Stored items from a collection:
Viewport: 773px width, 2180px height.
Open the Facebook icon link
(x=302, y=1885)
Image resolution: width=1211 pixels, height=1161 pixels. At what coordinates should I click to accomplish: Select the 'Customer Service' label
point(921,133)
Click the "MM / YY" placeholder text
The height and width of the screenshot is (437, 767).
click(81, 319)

■ **Description of the task**
Reproduce the lines from the one containing "Image resolution: width=1211" to the end of the entries, keeping both ends and adding nothing.

■ **Written response**
Image resolution: width=1211 pixels, height=1161 pixels. At what coordinates should I click to accomplish: Select the 'Customer Service' label
point(921,133)
Click the "MM / YY" placeholder text
The height and width of the screenshot is (437, 767).
click(81, 319)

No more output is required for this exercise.